O autismo é um transtorno psiquiátrico apresentado na infância. Os principais traços para o diagnóstico é a comunicação. Neste caso, as relações sociais e o aprendizado são prejudicados. Esses obstáculos perduram na adolescência chegando a vida adulta. Entre as maiores dificuldades de um autista, a interatividade social se sobressai, pois grande parte dos autistas apresentam dificuldades na comunicação e tipos de reações frequente e restritivo.

 

Níveis de autismo

 

Os níveis de autismo diferenciam de pessoa para pessoa. Há autistas que necessitam de auxílio ao longo da vida e outros que são totalmente independentes. Os níveis são estabelecidos pela medicina de acordo com as habilidade de realizar atividades comum, por exemplo, um paciente que não manifesta nenhum entrosamento, e detém de  mobilidades repetitivas e atrasos mentais que requerem ajuda de outra pessoa é diagnosticado de baixa funcionalidade.

 

Já os pacientes que apresentam dificuldade de comunicação e atitudes constantes são de média funcionalidade. O grau de alta funcionalidade engloba os pacientes que consegue estudar e trabalhar. Além da classificação dos níveis de autismo há também os savant, que possuem déficit psicológicos, mas têm uma excelente memória e qualidades elogiáveis.

 

O autismo é um transtorno que deve ser assistido de acordo com suas necessidades.
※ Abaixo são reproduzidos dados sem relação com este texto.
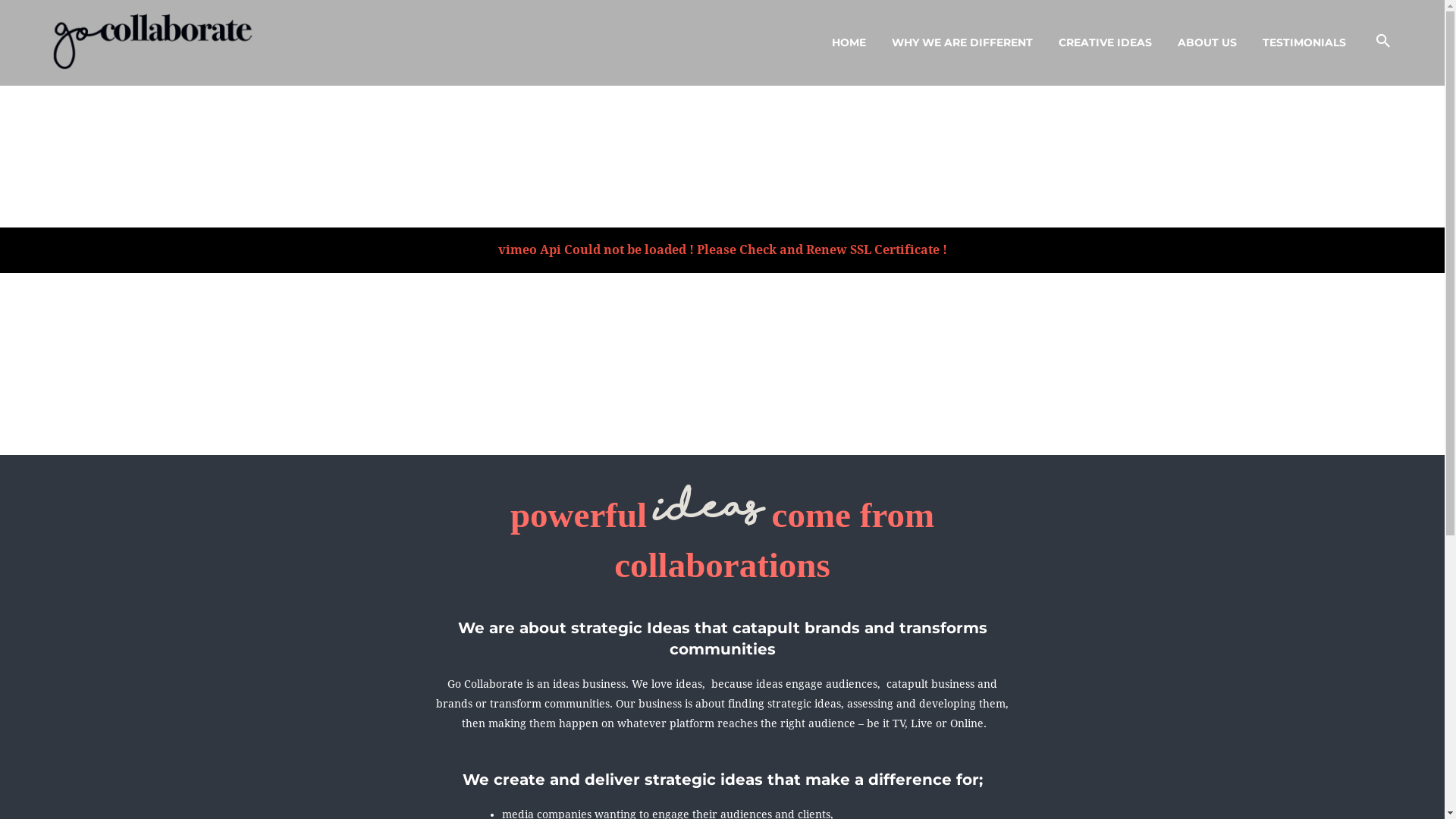
Logo Element type: hover (151, 41)
HOME Element type: text (848, 42)
Logo Element type: hover (153, 42)
WHY WE ARE DIFFERENT Element type: text (961, 42)
CREATIVE IDEAS Element type: text (1104, 42)
TESTIMONIALS Element type: text (1303, 42)
ABOUT US Element type: text (1206, 42)
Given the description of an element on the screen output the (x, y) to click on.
Em geral, uma equipe multidisciplinar de psicólogos, psicopedagogo, fisioterapeutas e fonoaudiólogos auxiliam no crescimento do paciente. No geral, não há indicação do uso de medicamentos, apenas quando há um grau de agressividade ou depressão. Sugere se o acompanhamento desde a primeira infância para adquirir resultados eficazes no desenvolvimento da criança e assim garantir mais autonomia e liberdade na vida adulta.